- _Document_
- - - - - - -
According to the Catholic exorcist and writer Francis MacNutt, places as well as things can be made spiritually unclean, corrupted by immoral use.  In his book Deliverance from Evil Spirits, he notes that ordinary items used in occult rituals seem to continue to hold a dark spiritual influence until the item is removed and destroyed.  Dabbling with an Ouija Board may seem harmless enough to some, but Francis MacNutt points out that this kind of experimentation may serve as a doorway into more dangerous occult practices.  He also draws attention to the powerful effect of the Eucharist or sacramentals such as holy water in the arena of exorcisms, which reveals the power of God transmitted through places, people, and blessed things.  It is interesting that most Evangelical Protestants would likely agree that things and places can be cursed, made spiritually unclean, but they are uncomfortable at the prospect of calling a place holy or sacred.
- - - - - - -
- _Supplied information_
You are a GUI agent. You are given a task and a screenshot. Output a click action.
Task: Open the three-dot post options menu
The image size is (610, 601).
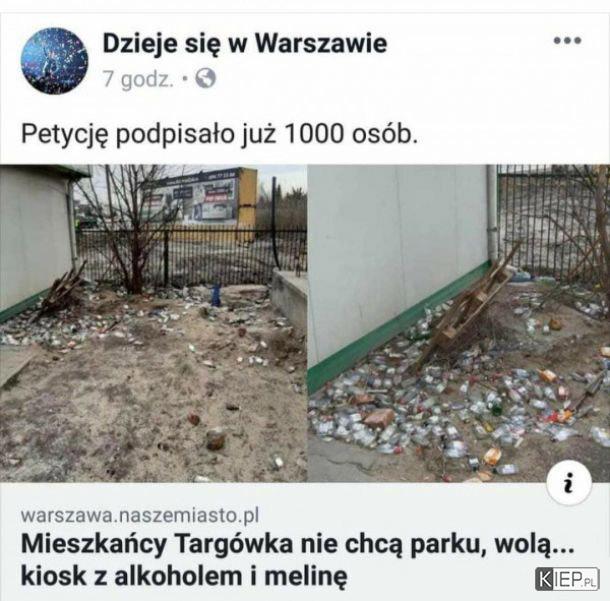click(x=567, y=40)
- - - - - - -
- _Work to complete_
Transcribe the passage above on Francis MacNutt's views about spiritually unclean places and things, word for word from beginning to end.

- _Output of the task_
According to the Catholic exorcist and writer Francis MacNutt, places as well as things can be made spiritually unclean, corrupted by immoral use.  In his book Deliverance from Evil Spirits, he notes that ordinary items used in occult rituals seem to continue to hold a dark spiritual influence until the item is removed and destroyed.  Dabbling with an Ouija Board may seem harmless enough to some, but Francis MacNutt points out that this kind of experimentation may serve as a doorway into more dangerous occult practices.  He also draws attention to the powerful effect of the Eucharist or sacramentals such as holy water in the arena of exorcisms, which reveals the power of God transmitted through places, people, and blessed things.  It is interesting that most Evangelical Protestants would likely agree that things and places can be cursed, made spiritually unclean, but they are uncomfortable at the prospect of calling a place holy or sacred.